One of the most significant advantages of R&D Tax Credits, is that you can claim the cost of your staff involved in R&D activities as eligible expenditure. However, when calculating these expenses, you should always keep in mind that most employees won’t spend 100% of their time on R&D activities. Their retribution will therefore have to be correctly apportioned based on how much of their time they spent on it.
When you submit a claim to HMRC, you will need to include technical documentation and records that support the amount of expenses you are claiming. This should include, ideally, records of the amount of time spent on R&D activities for each of the employees involved.
What constitutes an appropriate record?
As per HMRC guidance, there is no specific record-keeping requirement or standard, for R&D Tax Credits purposes. However, some sort of real-time time-keeping system is highly recommended.

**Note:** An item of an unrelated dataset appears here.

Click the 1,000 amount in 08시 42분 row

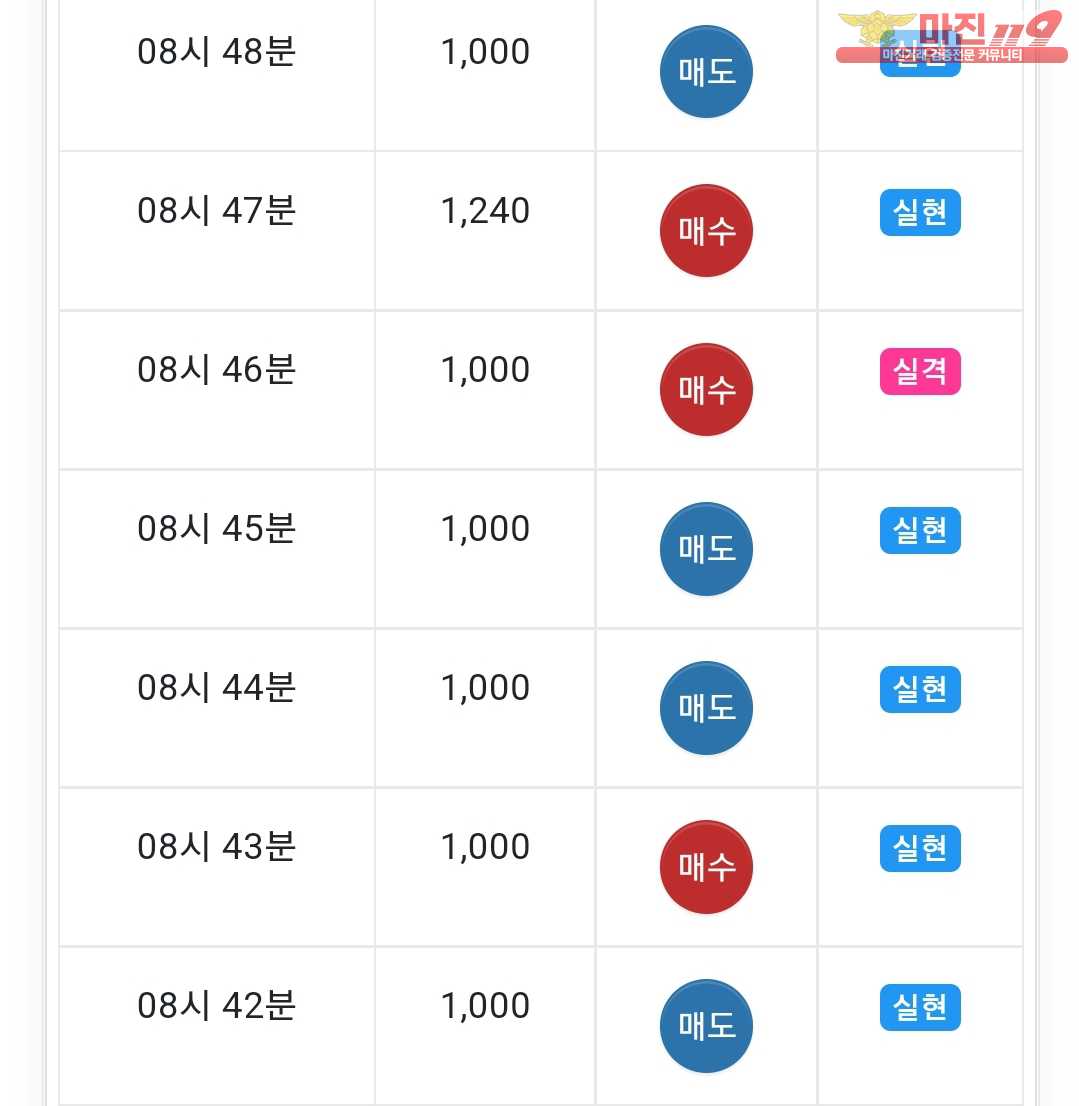pyautogui.click(x=484, y=1006)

If you’re starting a R&D project that you know you’re going to claim tax credits for, it is highly advisable that you put this system in place before you start, as it will save you a considerable amount of time when submitting your claim.
When it comes to what time-tracking system you should use, it doesn’t really make a difference in the eyes of HMRC. We use Toggl in the office, but there is a wide choice of solutions out there.

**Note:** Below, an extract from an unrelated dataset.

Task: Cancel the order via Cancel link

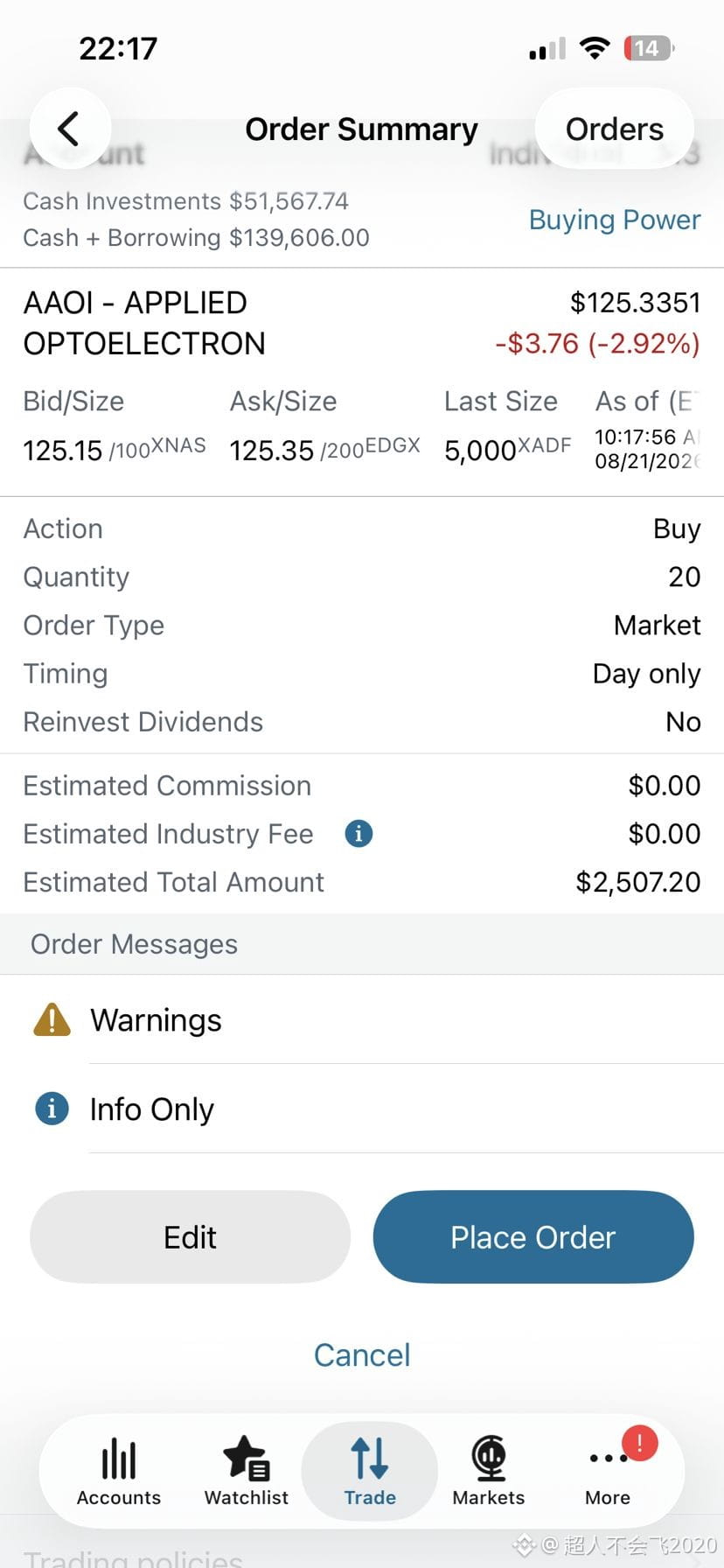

Anyway, many Founders come to us having just found out that they can claim R&D Tax Credits, so they didn’t have any time-tracking systems in place at the time the relevant projects were carried out.
In this cases, apportioning time spent by each employee will require some degree of estimation. Since these estimates are in lieu of accurate timesheets, they need to be justified by a clear rationale and method that is, ideally verifiable.
You will need to establish a methodology to provide supporting evidence of time spent on R&D by each employee. This can vary on a case-to-case basis: you could use the start and end date of your R&D project and divide that duration for the total annual working hours and use that as the proportions. Otherwise, for example, if one of your employees is primarily assigned to R&D but is also involved in some admin operations, you can estimate the weekly hours they spend doing admin work and subtract that as a percentage. Obviously, the more of this can be corroborated by evidence and internal records, the easier it will be to get approval from HMRC.
It is important that you keep in mind that product development is not a synonym of R&D. HMRC’s definition of R&D includes all activities that contribute towards the resolution of a scientific or technological uncertainty. This means that any other activity necessary to develop your product is not to be included, for example: market research, legal work concerning intellectual property and design work that is not strictly functional to the scientific/technical purpose of your product should not be included.